O líder do JPP, Élvio Sousa, acusou hoje o Município do Funchal, anteriormente liderado por Pedro Calado e agora por Cristina Pedra, de gastar mais de um milhão de euros em viagens.
“Enquanto as famílias e empresas do Funchal estão a pagar o aumento da água e dos resíduos sólidos na ordem de quase 6%, o executivo da Câmara Municipal do Funchal gastou entre 2022 e 2023 mais de um milhão de euros na aquisição de serviços de viagens aéreas e marítimas e alojamento. Esta é a receita despesista de Calado e Pedra no Funchal”, acusou Élvio Sousa.
O montante dos quatro contratos com as empresas Emviagem, S.A, a Wide Travel – Viagens e Turismo, Lda. e Smile – Viagens e Turismo, Unipessoal Lda., rondam os 840 000€, sem IVA, e 1 033 200€ (com IVA), e constam do portal “Base.Gov”, confirmando inequivocamente que em dois anos, Pedro Calado e Cristina Pedra gastaram mais de 1 milhão de euros dos funchalenses em viagens e alojamento.

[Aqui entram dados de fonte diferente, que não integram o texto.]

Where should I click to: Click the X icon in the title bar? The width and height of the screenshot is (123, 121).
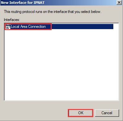coord(119,3)
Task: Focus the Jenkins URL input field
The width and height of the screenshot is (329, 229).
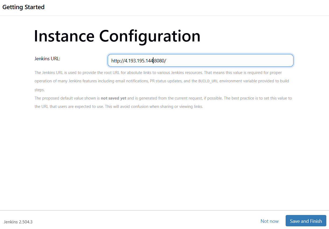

Para o líder do JPP é “uma autêntica vergonha, usarem o dinheiro do contribuinte para este tipo de despesismo grã-fino, ao estilo de Albuquerque na viagem à Venezuela, cujo Tribunal condenou a entregar as facturas ao JPP.”

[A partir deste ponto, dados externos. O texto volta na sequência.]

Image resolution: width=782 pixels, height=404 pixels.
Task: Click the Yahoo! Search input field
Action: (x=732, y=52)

“Viciado pela promiscuidade entre política e negócios, Pedro Calado seguia uma conduta despesista, que importa escrutinar e investigar. Por isso, o JPP já requereu esta manhã a Cristina Pedra todas as despesas, todos “os papelinhos” que comprovam este milhão de euros em viagens, especificamente e prioritariamente aqueles em que Pedro Calado ostenta luxo, riqueza e fausto, com carros de luxo (Bentley) e na companhia de directores de informação aqui do burgo”, anunciou Élvio Sousa.

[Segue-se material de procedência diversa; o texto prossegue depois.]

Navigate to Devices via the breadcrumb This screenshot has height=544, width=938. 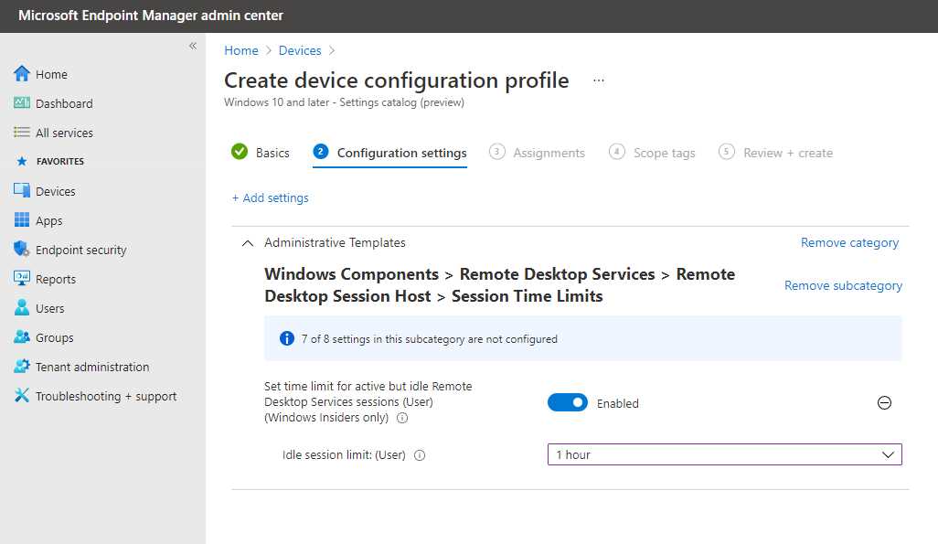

“Recordo que Pedro Calado sempre foi um “menino protegido” por alguma comunicação social, que se virou contra o JPP que sempre forçou o princípio da transparência e da fiscalização. Falo, concretamente, do processo pouco transparente da ligação Ferry, do caso recente do LIDL, ou mesmo da fortuna gasta por Miguel Albuquerque à Venezuela, cujos procedimentos de contratação à empresa Rameventos, envolvida em procedimentos com indícios de oferta indevida de vantagem, prevaricação e corrupção activa”, recordou o parlamentar.